I played in Dublin for a night called Spectrum. Steo, the MC, runs the night and he put me in touch with Zero T who could relate to what I’d been through. We shared a release lately and I sent a message to him asking if he’d be up for contributing and he came back straight away saying he’d help in whatever way he could. From there I’ve had guys like LSB, Villem, Phil Tangent… More and more people started getting involved from there and from other genres too. Heny G from the dubstep world is also really interested in helping. We met at a festival years and years ago and stayed in touch. It turns out he’d been working on a similar project and album and documentary about depression and stress so he could completely relate to this and wants to help. I had no idea until he told me.

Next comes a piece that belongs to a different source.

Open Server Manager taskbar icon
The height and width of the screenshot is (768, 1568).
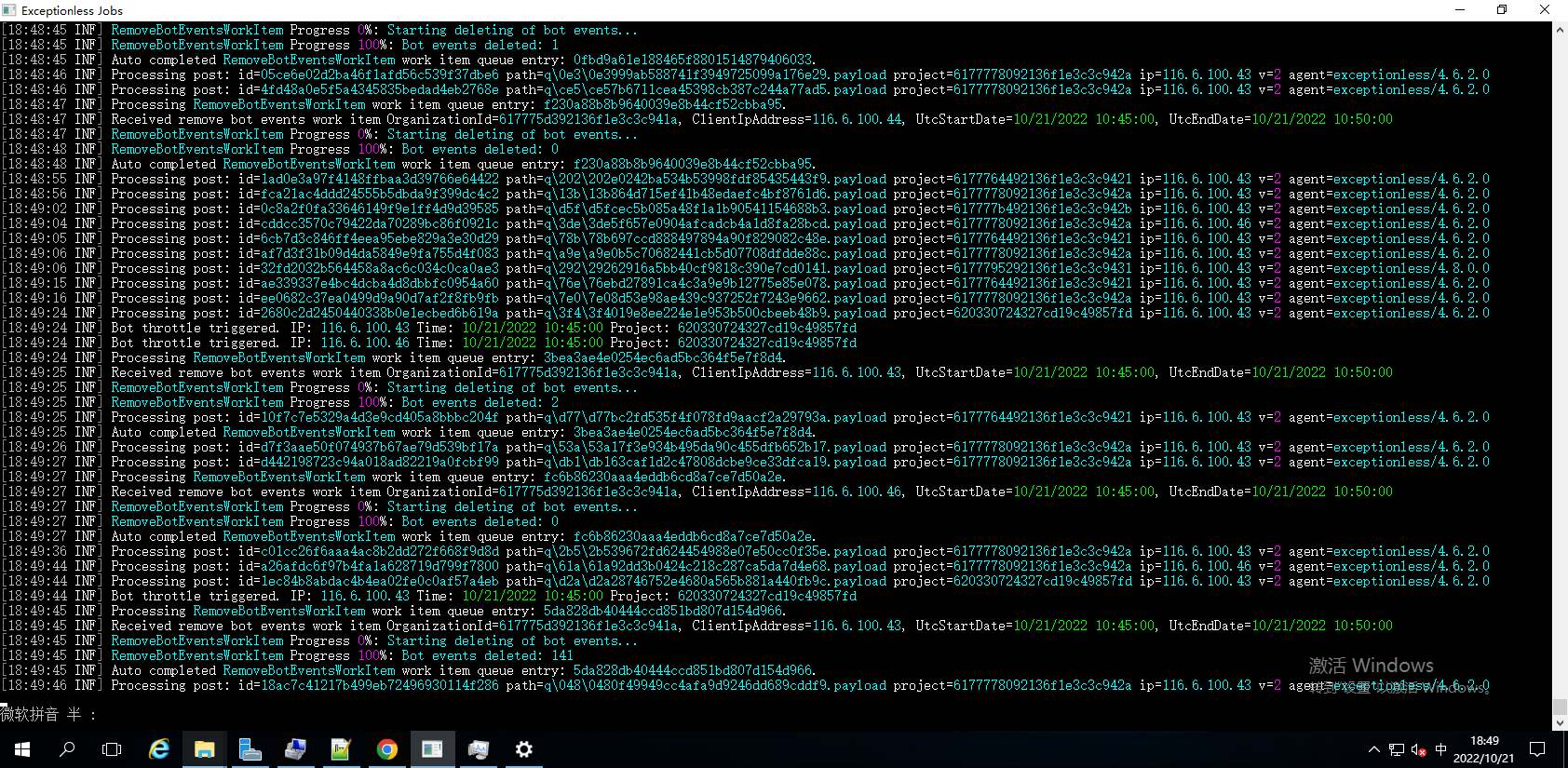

This is it. People keep things under such tight wraps. Just as you did.
It’s a total isolation chamber. You feel like to evolve and progress as an artist you have to constantly persist in the studio at the price of a lot of social connections. With gigs thrown into the mix any slight level of routine you have it completely thrown into disarray. There’s this contrast between long periods of stark isolation and these little over the top party highs. There’s no consistency and, you feel at the time, few people to talk to about it. Throw social media comparisons into the mix and it can become toxic.
Yeah. We’re always in danger of not keeping in touch but rather comparing ourselves.
Exactly man. Gone are the days when you’d take things on face value. You’d go to record shops, you’d speak to people face to face or on the phone. There would be less opportunity to read something into what’s being said and less opportunity to be negative for no reason, or a complete narcissist. As you say, we rarely actually use it just for keeping in touch. There are layers of bullshit.
But this is real. The album is still at its development stage right now isn’t it?
Yeah I’m just speaking to as many artists as I can about this, seeing who is up for contributing and when they can contribute. I don’t want to set any deadlines for people, I don’t want to cause any additional pressure or stipulate any style. It’s not limited to big names either; I’ve had some guys who haven’t had any releases out yet send me some incredible stuff. The album has to be ego free and have complete creative freedom; all genres, all levels of artists, all money going to MIND.
Amazing. Anything else you want to say to anyone reading who might be in a similar situation that you were earlier this year?
Yeah especially to young musicians… Don’t ever feel like you’re in a pecking order. Don’t ever think you’re lower than anyone else. We are all on the same level and if you make music with real emotion and come from the right creative place then your music will be listened to. I used to get so down when I sent music to people and they didn’t get back to me. I’d take it as a personal thing and think my music sucked. But the reality of that is that people are busy, people can’t listen to everything they’re sent and it wasn’t personal. So now I’m a lot more pragmatic and have faith that if I am emotionally connected with the music, the people listening to it will feel that and respect it too.